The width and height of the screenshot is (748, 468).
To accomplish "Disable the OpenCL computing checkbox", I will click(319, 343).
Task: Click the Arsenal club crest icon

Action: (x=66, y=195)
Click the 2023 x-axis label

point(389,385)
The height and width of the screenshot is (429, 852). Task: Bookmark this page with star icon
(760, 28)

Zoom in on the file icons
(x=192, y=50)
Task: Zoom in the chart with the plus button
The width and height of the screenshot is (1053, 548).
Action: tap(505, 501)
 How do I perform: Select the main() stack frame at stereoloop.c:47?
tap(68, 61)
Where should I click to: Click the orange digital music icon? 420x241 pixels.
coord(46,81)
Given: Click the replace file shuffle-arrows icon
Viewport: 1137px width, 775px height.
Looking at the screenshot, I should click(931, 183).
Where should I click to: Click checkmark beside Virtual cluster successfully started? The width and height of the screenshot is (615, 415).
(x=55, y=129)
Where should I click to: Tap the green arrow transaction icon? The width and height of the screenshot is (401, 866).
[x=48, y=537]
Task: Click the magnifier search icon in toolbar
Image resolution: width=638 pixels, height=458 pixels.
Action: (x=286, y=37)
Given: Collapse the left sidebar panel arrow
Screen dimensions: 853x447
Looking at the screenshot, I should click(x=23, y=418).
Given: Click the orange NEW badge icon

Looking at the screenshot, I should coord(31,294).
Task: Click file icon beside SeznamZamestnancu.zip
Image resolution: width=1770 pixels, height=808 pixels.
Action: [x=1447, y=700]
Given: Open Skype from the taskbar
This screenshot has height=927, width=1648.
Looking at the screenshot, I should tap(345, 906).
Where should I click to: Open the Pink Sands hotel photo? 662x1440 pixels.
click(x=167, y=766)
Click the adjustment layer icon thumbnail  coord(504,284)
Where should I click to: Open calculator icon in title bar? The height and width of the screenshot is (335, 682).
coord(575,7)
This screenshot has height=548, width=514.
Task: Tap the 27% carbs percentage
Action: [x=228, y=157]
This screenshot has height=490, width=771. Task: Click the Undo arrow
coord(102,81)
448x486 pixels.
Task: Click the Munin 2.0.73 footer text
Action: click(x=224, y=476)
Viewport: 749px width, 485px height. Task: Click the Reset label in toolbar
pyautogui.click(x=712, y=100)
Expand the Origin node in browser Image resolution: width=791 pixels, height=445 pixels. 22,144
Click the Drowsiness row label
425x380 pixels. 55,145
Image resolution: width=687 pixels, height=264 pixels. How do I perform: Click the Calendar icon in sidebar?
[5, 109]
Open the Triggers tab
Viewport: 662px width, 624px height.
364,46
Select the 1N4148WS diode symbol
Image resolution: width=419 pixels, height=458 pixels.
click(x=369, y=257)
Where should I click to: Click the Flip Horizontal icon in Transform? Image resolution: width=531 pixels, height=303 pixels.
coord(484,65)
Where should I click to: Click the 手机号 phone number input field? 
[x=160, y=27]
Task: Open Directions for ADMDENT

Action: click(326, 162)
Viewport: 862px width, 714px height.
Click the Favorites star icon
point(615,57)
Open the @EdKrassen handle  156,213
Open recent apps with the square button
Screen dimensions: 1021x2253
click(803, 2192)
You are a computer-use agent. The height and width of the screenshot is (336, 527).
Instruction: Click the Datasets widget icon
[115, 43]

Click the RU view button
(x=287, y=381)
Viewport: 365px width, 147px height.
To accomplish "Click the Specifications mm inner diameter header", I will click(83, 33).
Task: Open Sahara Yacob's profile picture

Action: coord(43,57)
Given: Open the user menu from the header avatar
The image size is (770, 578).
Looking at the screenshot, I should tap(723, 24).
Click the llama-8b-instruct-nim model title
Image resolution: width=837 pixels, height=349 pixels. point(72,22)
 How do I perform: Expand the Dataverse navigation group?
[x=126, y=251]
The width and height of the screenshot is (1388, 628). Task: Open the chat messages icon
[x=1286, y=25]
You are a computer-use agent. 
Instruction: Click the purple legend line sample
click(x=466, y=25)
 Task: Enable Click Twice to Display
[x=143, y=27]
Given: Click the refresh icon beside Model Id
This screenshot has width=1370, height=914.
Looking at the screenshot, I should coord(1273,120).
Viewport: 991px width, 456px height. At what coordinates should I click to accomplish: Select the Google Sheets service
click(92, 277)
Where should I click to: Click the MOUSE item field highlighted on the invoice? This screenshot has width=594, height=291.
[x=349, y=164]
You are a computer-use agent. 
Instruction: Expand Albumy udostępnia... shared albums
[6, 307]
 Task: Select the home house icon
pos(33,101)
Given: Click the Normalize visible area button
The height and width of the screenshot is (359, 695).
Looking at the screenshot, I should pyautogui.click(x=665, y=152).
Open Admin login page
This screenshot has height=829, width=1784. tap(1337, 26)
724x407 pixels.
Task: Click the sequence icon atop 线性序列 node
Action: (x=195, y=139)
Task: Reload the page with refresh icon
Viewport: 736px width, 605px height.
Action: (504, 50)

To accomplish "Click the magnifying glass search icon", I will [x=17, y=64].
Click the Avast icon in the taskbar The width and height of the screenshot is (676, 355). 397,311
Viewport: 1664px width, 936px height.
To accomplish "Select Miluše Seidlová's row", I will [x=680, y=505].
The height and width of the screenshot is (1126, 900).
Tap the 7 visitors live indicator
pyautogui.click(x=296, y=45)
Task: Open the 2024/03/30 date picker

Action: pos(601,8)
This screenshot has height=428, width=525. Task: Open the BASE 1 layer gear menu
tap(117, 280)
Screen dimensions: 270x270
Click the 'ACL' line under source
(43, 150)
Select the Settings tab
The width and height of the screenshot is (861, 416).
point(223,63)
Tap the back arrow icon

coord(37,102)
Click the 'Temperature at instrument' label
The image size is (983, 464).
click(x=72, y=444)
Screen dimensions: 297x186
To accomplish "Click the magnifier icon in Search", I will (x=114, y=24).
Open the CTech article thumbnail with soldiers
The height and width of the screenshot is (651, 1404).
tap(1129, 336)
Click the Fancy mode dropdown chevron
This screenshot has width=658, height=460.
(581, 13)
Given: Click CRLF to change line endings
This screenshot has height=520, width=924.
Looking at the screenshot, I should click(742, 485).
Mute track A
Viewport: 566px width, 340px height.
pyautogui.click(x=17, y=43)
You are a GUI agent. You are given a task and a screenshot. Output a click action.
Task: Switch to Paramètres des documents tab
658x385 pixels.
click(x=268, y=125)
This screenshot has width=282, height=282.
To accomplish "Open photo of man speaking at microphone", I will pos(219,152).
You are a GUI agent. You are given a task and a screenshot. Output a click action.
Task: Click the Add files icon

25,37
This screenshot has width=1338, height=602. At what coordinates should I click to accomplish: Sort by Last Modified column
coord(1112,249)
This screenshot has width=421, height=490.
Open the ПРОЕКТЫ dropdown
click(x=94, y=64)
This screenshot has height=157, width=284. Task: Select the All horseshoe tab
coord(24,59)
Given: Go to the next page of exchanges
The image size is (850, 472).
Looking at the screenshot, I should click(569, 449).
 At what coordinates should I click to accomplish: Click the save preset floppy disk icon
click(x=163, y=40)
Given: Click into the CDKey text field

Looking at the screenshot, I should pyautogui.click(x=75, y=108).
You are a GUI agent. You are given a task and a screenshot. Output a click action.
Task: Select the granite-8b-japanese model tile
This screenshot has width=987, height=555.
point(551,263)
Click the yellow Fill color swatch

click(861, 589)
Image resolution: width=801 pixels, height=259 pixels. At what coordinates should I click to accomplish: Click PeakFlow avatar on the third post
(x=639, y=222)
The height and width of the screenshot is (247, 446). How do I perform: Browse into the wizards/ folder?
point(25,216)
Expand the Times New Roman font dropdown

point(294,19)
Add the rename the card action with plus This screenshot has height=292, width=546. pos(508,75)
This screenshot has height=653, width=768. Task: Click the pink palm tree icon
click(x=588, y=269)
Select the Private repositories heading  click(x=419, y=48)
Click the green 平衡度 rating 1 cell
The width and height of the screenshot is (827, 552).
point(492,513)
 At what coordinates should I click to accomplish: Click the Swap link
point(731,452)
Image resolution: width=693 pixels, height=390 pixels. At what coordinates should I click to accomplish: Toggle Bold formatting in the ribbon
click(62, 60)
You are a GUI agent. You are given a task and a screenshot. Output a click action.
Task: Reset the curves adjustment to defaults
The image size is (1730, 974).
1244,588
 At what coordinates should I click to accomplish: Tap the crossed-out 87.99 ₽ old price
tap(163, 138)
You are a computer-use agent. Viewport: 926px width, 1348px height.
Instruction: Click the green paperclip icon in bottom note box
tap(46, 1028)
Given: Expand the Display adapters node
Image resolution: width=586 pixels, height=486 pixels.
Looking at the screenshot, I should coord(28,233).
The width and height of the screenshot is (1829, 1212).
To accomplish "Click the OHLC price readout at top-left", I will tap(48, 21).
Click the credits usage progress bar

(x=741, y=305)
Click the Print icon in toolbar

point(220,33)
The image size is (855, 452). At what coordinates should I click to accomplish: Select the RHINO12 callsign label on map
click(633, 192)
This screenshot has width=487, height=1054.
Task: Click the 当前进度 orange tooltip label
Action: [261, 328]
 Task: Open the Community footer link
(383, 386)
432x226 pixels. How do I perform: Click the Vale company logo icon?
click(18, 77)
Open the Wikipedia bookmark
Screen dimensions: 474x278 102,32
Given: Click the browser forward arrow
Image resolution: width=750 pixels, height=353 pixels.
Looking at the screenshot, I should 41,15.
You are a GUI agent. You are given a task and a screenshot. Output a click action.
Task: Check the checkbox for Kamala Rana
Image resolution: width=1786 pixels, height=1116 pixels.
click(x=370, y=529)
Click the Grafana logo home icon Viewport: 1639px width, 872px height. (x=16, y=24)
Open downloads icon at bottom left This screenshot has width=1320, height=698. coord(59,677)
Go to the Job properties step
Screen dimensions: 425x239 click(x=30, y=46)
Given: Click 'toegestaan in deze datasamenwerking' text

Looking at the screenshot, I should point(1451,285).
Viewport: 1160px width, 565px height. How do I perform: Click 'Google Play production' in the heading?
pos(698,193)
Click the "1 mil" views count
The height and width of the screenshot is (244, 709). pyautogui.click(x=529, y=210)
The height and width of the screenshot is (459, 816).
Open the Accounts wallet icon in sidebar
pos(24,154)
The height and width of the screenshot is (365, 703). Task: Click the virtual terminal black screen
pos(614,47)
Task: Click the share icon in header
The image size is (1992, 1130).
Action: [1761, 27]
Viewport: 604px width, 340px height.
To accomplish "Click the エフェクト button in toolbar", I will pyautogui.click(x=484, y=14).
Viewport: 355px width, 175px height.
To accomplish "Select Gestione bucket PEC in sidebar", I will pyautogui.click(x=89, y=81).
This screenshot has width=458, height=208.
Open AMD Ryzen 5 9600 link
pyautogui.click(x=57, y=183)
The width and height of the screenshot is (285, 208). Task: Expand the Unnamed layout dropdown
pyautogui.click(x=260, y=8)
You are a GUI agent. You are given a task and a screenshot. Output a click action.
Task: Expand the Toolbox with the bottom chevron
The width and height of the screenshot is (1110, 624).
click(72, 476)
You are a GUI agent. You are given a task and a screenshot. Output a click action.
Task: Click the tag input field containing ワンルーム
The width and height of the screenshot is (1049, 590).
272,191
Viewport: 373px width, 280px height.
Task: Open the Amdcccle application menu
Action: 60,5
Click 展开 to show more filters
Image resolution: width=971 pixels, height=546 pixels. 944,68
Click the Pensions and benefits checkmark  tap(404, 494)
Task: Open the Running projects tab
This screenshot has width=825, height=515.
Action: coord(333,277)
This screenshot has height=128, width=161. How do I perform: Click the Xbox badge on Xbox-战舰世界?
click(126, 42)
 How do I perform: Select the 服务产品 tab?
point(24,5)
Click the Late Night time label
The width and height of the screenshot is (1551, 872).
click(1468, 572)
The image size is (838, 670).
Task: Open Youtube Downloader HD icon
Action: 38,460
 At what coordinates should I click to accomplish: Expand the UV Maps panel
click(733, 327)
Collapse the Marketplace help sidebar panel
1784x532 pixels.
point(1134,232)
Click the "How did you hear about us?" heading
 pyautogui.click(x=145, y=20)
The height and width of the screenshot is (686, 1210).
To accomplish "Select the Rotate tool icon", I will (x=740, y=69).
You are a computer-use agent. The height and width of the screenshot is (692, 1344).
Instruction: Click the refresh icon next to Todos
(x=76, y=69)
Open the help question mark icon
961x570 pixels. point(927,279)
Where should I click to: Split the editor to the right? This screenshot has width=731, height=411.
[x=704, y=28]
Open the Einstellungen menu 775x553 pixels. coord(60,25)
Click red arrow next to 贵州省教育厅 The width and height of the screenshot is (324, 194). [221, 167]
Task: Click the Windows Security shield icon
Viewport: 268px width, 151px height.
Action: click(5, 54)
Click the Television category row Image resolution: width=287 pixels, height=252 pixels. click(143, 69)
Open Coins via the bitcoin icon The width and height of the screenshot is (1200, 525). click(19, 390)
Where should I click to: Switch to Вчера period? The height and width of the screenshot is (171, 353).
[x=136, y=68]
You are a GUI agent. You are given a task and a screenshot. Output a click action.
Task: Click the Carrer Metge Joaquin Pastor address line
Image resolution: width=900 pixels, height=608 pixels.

→ **AIM**
Print the entries above exactly as they appear, between the lines holding "Task: Click the magnifier" and "Click the adjustment", inclusive.

→ **REPLY**
Task: Click the magnifier search icon in toolbar
Image resolution: width=638 pixels, height=458 pixels.
Action: (x=286, y=37)
Given: Collapse the left sidebar panel arrow
Screen dimensions: 853x447
Looking at the screenshot, I should click(x=23, y=418).
Given: Click the orange NEW badge icon

Looking at the screenshot, I should coord(31,294).
Task: Click file icon beside SeznamZamestnancu.zip
Image resolution: width=1770 pixels, height=808 pixels.
Action: [x=1447, y=700]
Given: Open Skype from the taskbar
This screenshot has height=927, width=1648.
Looking at the screenshot, I should tap(345, 906).
Where should I click to: Open the Pink Sands hotel photo? 662x1440 pixels.
click(x=167, y=766)
Click the adjustment layer icon thumbnail  coord(504,284)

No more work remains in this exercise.